「CSII療法の認知度を向上させたい」

米国Medtronic社Executive Vice President
Hooman Hakami氏に聞く

 1型糖尿病患者におけるCSII療法の普及率は世界的には20%とされ、米国が最も高い。2型糖尿病では1型よりも低いので、弊社としては引き続き、CSII療法を必要とする全ての患者に届けられるように努力していきたいと考えている。

 Lancet誌電子版に7月、2型糖尿病患者においてCSII療法とMDI療法を比較した「OpT2mise試験」の結果が発表されたが、それには非常に勇気づけられた。6カ月間におけるHbA1cの低下が、CSII群は1.1%減(9.0%から7.9%)、MDI群は0.4%減(9.0%から8.6%)で、CSII群の方が有意に低下していた。

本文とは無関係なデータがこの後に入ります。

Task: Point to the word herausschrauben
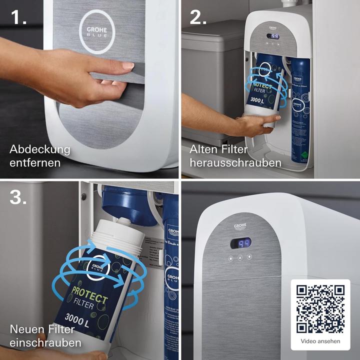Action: click(x=235, y=163)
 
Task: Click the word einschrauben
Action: click(x=45, y=343)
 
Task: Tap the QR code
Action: click(x=320, y=309)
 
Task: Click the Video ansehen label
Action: click(x=320, y=341)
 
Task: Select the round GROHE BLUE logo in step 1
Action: click(x=96, y=32)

 弊社としてはこうした試験結果のデータだけを医師や患者に伝えるだけでなく、その解釈や意味するところも情報提供していくつもりだ。例えば、1.1%のHbA1c低下による合併症の発症抑制効果がどの程度なのかも紹介していく。普及率を高める前にまず、認知度を高めるための啓発活動にグローバルレベルで取り組んでいきたい。

 また今回の試験で、CSII群の方がMDI群よりもインスリン使用量が2割少なかったことに注目している。糖尿病は慢性疾患ゆえ経済的な視点も重要で、患者や社会の負担を減らすのは意義あることだ。

 CSII療法は医学的にも経済的にもメリットがあると理解しているが、日本では普及率が低い。日本の医療保険制度は素晴らしいが、患者の自己負担を、特に成人において軽減できれば、糖尿病患者の治療選択肢がさらに広がるだろう。